What market does remain is itself subject to critical uncertainties. Demand growth may not be as robust as suggested under the narrative used, namely SSP2 (see Methods). A sensitivity case using lower energy demands (based on SSP1) suggests lower levels of fossil fuel production, and lower shares for LMHD, particularly for oil (Supplementary Note 2). Indeed, the continued production of oil and gas as shown in these scenarios is contingent upon rapid declines in coal consumption, which look optimistic given recent trends, and by the availability of bioenergy with carbon capture and storage (BECCS) in the system. For example, in the 1.75 °C cases, negative emissions from BECCS offset 2.7–3.7 GtCO2 in 2060, sufficient to capture 80–90% of the CO2 emissions from the gas produced (and used unabated) or 40–60% from oil.
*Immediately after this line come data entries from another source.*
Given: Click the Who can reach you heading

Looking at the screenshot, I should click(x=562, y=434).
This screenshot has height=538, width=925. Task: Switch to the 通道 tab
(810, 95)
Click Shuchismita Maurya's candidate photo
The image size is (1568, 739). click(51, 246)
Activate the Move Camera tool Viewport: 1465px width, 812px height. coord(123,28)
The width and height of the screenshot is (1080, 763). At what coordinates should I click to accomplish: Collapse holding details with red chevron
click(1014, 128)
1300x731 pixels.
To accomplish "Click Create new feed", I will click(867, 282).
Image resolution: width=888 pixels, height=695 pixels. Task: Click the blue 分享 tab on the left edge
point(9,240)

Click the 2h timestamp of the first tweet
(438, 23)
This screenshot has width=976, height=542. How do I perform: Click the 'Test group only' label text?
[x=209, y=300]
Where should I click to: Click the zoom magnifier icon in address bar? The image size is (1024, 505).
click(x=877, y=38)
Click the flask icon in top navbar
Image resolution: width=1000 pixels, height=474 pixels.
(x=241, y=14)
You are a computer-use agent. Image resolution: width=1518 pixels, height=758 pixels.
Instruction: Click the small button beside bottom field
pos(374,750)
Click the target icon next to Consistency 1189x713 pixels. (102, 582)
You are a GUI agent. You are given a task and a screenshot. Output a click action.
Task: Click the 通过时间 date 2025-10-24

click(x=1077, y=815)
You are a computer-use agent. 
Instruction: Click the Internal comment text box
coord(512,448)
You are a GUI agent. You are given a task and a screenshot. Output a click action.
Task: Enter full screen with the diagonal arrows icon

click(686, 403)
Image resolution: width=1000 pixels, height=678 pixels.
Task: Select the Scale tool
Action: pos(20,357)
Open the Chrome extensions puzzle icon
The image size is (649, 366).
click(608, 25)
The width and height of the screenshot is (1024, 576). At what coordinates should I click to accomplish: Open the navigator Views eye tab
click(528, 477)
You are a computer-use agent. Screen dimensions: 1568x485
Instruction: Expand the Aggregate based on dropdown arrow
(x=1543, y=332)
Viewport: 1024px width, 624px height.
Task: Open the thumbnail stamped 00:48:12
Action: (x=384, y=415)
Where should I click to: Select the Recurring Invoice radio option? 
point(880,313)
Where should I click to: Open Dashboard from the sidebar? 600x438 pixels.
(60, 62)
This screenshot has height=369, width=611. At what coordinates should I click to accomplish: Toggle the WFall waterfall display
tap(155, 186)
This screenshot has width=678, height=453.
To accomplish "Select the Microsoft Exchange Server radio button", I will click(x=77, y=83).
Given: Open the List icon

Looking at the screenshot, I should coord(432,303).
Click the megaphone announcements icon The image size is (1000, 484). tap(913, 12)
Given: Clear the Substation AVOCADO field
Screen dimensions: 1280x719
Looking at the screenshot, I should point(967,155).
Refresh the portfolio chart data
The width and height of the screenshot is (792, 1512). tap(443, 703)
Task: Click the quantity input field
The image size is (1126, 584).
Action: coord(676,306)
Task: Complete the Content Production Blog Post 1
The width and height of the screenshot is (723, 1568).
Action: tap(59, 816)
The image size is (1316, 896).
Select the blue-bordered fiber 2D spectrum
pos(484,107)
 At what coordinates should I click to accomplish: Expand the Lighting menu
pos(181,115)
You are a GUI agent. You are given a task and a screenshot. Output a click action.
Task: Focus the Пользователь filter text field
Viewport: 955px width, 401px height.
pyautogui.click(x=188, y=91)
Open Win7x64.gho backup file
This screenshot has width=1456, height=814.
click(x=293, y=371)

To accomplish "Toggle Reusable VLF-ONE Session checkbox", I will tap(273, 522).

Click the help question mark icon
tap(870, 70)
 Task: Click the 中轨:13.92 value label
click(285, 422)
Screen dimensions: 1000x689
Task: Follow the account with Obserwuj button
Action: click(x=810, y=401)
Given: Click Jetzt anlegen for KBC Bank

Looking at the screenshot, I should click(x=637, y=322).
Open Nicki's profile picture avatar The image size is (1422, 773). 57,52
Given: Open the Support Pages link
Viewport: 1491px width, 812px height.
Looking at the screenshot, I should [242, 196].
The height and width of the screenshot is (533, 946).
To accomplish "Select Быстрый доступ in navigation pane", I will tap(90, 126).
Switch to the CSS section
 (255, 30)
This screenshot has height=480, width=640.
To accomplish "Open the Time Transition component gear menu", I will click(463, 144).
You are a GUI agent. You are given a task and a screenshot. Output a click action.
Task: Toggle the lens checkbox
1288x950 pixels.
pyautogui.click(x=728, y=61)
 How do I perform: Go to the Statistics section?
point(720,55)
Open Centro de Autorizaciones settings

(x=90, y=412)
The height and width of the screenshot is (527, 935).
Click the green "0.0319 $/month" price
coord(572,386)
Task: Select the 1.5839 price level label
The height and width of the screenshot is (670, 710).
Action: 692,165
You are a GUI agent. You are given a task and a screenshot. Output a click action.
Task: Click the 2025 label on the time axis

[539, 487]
Second, large disincentives are required to redistribute production towards LMHD regions (Africa, Other Developing Asia (ODA), India) and away from established HHD (Russia and Middle East) and VHHD (USA) producers, even in a shrinking market. This is also reflected in the accrued benefit scenarios (although the different criterion affects regions differently, with for example the Middle East and Former Soviet Union being included in the high benefit group, therefore incurring the highest tax rate (see Supplementary Note 3)) and highlights the challenge of moving away from allocating resources on the basis of cost-effectiveness. In the 1.75 °C low and high tax scenarios, for gas, significant production share gains for LMHD regions are only observed after 2040 (Fig. 1a, b), taking an additional 38/57% share (in 2050/60) mainly at the expense of HHD regions. This requires tax rates on HHD production of $188–375/tCO2 in 2050 and thereafter. Relative to the cost-optimal case, gas production levels in 2040 in LMHD are about the same, but then are 2–3 times higher in 2060 (Fig. 1c). Under the 2 °C scenarios, the larger market size allows for marginally higher increases in production in LMHD regions, compared with under 1.75 °C. The increase in share, however, is lower, with HHD regions retaining higher market share (Fig. 1e, f).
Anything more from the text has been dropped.